» **Document extract**:
○ ○ ○
Marti (1985) was one of the first proponents of the strut and tie model for
concrete design because of its simplicity and adaptability to various geometries. The
model was defined as discrete images of statically equivalent stress fields. For struts
4

and nodal zones, the author suggested an average value of 0.6 times the compressive
strength of the concrete (f’
c
) to estimate the effective concrete strength.
Rogowsky and MacGregor (1986b) compared the capacity of several deep
beams with the capacity predicted by strut and tie models. The main conclusion was
that strut and tie models give good agreement with tests results. The authors, however,
cautioned users that an appropriate truss model is one which correctly identifies the
reinforcement which is at yield at failure and discounts the remaining reinforcement.
Kesner and Poston (2000) discussed using the strut and tie model for the
purpose of analyzing existing structures. Five steps were presented for analyzing deep
beams with the strut and tie model: (1) determine the boundaries regions with a
nonlinear strain profile and the forces along these boundaries; (2) develop a truss model
within the boundaries that takes into consideration the location of reinforcement and
dimensions of the concrete struts; (3) conduct an analysis to determine the forces in
each of the strut and tie in the model; (4) determine the capacity of the system from the
forces in each member; and (5) detail the regions where struts and ties meet and the
tension reinforcement is necessary to enable the model to fully develop. The authors
pointed out the main advantages of using the strut and tie model over more traditional
methods: simple modeling of the mechanics of the structure, ease identification of critical
sections for development of reinforcement, and flexibility to adapt to unusual geometries.
○ ○ ○
(Some items)
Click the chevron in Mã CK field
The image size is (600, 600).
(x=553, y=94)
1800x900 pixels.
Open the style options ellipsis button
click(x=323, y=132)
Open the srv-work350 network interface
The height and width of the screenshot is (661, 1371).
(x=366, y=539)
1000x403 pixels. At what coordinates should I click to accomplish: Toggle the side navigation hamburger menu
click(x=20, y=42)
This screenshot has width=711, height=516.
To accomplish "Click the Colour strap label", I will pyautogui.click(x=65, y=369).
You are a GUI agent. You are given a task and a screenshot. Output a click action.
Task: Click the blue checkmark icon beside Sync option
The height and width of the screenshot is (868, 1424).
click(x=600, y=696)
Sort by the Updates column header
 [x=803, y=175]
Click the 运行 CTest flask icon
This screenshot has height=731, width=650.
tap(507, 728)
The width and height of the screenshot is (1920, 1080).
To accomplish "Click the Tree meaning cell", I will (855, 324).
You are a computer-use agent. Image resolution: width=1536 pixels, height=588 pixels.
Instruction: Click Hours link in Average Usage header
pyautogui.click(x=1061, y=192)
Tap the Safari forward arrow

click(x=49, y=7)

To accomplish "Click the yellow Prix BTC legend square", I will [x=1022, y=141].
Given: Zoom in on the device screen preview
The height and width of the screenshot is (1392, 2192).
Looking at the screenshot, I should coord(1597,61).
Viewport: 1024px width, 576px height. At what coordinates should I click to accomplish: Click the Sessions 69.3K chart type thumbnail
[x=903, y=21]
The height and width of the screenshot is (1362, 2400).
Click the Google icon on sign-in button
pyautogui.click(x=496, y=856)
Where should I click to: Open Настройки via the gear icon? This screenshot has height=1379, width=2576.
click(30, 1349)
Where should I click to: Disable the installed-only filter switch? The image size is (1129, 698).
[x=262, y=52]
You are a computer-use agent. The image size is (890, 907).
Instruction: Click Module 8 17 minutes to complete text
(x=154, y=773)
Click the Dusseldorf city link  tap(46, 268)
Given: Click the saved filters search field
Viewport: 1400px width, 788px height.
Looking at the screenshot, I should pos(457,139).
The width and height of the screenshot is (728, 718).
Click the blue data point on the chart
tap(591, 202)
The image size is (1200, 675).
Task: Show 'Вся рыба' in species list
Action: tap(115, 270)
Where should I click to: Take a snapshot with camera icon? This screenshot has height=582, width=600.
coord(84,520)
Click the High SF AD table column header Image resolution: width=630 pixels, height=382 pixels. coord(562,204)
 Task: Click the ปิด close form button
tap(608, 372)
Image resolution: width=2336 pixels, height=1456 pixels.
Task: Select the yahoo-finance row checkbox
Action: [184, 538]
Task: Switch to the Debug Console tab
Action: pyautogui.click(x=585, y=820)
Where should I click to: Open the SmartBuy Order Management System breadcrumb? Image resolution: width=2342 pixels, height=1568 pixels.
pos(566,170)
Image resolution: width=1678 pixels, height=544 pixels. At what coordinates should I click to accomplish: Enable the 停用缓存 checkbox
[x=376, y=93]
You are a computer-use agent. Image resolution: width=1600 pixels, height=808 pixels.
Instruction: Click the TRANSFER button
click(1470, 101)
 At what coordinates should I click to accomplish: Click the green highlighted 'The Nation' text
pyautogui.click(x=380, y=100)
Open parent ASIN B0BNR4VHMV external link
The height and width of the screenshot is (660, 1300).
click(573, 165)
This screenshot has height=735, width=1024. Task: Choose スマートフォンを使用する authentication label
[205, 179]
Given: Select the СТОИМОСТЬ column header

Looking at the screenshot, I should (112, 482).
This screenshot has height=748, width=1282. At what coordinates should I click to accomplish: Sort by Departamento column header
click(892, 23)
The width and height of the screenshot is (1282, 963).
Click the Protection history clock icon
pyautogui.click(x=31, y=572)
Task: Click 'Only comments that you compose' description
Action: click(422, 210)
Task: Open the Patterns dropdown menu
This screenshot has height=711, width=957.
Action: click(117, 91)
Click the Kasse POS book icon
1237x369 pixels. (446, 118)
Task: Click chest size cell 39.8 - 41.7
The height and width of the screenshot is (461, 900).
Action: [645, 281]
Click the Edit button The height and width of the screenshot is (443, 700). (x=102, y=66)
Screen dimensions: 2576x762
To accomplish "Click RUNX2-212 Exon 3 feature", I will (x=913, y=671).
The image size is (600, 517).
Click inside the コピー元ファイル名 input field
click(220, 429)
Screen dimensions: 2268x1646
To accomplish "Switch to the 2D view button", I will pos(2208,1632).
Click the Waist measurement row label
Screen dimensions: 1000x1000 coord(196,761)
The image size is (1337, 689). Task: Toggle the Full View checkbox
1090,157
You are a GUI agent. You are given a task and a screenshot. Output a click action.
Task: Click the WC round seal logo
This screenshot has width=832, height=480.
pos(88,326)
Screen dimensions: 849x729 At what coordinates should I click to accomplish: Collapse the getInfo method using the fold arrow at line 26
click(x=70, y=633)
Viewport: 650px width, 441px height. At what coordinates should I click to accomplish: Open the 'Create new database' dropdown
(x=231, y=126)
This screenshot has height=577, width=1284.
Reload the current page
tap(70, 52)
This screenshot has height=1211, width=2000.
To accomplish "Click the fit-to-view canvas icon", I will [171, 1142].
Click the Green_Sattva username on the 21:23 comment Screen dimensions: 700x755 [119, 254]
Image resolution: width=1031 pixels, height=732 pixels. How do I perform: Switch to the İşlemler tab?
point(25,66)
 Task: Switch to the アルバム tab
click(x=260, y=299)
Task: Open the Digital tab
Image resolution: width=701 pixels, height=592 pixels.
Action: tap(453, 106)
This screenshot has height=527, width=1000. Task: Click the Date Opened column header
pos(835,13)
○ ○ ○
» **Task directions**:
Answer these questions from the text on strut and tie models, one per line:
1. What average value did Marti suggest for estimating the effective concrete strength of struts and nodal zones?
2. What was the main conclusion of Rogowsky and MacGregor's comparison?
3. How many steps did Kesner and Poston present for analyzing deep beams?

» **Output for this exercise**:
1. 0.6 times the compressive strength of the concrete.
2. Strut and tie models give good agreement with test results.
3. Five.